One trader felt the rebound in Bunds slightly perplexing, “With month-end out of the way and all the supply coming in a shortened week then I think people were expecting a bearish market.”
This week’s scheduled supply brings deals from Germany, France, Netherlands and Austria. Plus, Cyprus today announced plans for a 10y Sustainable through Barclays, HSBC, JPM, MS and SocGen.
Still, the above trader added that volumes were starting to thin out into the Easter holidays and felt positioning could also be a factor for the rebound in Bunds. “Most people were setting up new shorts (last week) and I think it’s natural we’ll see some cutting back into the long weekend,” he said.
Also in the mix, ECB GC member Simkus said the central bank had “covered the larger path” of interest rate increases and added “there are more factors than the OPEC decisions”. However, one dealer was not sure his remarks had made much of a direct impact on the market.
Elsewhere, new issuance has seen a few more mandates hit the screens including BPCE and DZ Hyp working on euro deals. Bund asset swap spreads are tighter, led by the front-end with last prices Schatz at 75.5bps (-4.0bp), Bobl at 72.9bps (-1.5bp), Bund at 69.8bps (-1.4bp) and Buxl at 33.1bp (-0.4bp).
10s/30s stable amid turmoil - DB
In a recent strategy note Deutsche Bank looks at how EUR 10s/30s has been relatively stable during recent credit turmoil. The bank writes:
- ”We have refreshed our model for 10s/30s term premia, which assesses it against 5s/10s term premia and vol. Whilst the front end has been highly volatile over the past month, term premia has been far more stable.
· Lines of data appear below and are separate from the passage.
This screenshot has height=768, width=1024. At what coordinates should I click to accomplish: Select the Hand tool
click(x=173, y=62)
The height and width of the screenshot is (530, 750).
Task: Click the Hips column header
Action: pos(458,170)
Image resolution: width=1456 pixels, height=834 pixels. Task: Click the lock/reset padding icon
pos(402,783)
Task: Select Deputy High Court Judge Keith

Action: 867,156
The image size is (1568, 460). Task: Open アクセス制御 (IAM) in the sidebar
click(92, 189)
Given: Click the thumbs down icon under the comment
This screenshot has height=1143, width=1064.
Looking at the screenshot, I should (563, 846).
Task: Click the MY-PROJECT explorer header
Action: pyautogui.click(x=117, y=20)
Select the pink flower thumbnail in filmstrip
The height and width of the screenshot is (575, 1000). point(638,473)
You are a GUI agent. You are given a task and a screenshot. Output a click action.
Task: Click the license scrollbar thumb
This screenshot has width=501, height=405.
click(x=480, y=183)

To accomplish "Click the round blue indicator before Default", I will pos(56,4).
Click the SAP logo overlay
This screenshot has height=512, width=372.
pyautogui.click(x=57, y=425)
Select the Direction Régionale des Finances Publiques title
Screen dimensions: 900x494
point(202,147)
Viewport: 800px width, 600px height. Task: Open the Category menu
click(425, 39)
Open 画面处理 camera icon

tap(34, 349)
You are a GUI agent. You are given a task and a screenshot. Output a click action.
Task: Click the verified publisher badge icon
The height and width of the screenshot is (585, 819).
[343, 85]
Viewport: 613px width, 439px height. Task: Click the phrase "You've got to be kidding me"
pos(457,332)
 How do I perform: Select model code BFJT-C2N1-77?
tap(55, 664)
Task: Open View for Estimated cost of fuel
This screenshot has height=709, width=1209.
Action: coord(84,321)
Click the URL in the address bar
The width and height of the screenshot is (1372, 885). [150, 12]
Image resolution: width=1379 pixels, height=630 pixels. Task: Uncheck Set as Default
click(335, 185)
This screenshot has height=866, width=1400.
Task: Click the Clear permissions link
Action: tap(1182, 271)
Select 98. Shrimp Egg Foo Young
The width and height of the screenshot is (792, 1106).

What is somewhat notable is that despite a rise in vol over the period, 10s/30s term premia has largely flatlined, leaving the residual marginally less negative as a result. This arguably could reflect the fact that the residual had in any case been in very negative territory already, a reason behind our 10s/30s term premia recommendation which we continue to maintain.”